The future of robotics is here. It’s **drum roll** cockroaches? Texas A&M University’s Nuclear Security Science and Policy Institute (say that 10 times fast!) is developing technology that allows cockroaches to be controlled via a tiny chip on a cockroach’s back that sends electrical signals to make the roach move. “It’s like a cattle prod for cockroaches,” says William Charlton, an associate professor at Texas A&M.

But why cockroaches? Well, the same chip that communicates remotely with a computer to prod the roach has several types of radiation sensor, meaning that it can detect whether conditions in a given area are safe for humans.

“Cockroaches really are the perfect medium for this,” says William Charlton, an associate professor of nuclear engineering at the university and a principal investigator on the project. “They can go for extraordinarily long periods of time without food. They exist on every continent except Antarctica.
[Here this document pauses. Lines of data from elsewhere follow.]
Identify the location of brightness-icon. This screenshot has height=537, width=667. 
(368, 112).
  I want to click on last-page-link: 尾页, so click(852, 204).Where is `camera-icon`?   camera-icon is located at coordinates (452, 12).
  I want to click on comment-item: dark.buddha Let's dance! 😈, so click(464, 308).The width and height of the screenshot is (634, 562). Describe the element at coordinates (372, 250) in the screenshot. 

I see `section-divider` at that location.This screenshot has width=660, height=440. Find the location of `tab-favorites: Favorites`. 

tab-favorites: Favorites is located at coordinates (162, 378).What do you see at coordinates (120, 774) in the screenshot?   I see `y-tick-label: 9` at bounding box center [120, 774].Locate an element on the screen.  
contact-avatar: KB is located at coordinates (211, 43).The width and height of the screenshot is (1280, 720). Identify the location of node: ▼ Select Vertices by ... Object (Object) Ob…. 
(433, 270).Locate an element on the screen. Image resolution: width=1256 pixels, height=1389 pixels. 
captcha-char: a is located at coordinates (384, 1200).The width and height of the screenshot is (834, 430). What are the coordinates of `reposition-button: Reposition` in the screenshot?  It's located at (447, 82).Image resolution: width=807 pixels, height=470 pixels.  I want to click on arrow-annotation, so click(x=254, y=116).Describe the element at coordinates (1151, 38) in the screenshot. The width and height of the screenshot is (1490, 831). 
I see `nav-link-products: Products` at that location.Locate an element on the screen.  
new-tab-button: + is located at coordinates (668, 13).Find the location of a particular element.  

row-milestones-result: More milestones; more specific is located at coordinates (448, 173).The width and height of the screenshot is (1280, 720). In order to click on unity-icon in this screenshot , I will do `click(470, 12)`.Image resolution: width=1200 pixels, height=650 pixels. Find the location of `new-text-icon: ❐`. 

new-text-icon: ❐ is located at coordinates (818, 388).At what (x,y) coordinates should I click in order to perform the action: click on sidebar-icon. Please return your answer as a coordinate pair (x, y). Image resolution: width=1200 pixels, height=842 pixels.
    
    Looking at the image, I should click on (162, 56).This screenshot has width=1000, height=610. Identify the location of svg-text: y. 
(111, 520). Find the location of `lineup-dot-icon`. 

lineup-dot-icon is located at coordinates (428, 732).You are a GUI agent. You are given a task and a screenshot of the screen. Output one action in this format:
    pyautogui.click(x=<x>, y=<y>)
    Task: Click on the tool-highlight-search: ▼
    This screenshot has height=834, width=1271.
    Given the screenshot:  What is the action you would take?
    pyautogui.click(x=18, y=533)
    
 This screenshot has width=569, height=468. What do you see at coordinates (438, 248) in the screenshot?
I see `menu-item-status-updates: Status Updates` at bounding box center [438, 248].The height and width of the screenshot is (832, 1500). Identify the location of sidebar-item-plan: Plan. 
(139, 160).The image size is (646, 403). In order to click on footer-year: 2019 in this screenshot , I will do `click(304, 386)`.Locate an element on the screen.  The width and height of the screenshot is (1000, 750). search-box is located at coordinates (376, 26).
They’re very radiation resistant, and they can carry extremely large amounts of weight compared to their body mass.”

If Charlton gets his way, we’ll have mini-armies of 20 or so roaches surveying areas as large as one square kilometer, all controlled by remote operators, all reporting data about chemical conditions in the area.

I, for one, welcome our new insect overlords

It may look almost cartoonish in proportion, but the picture above is the real deal. How long till we see “Control Your Own Cockroach” kits for the kids?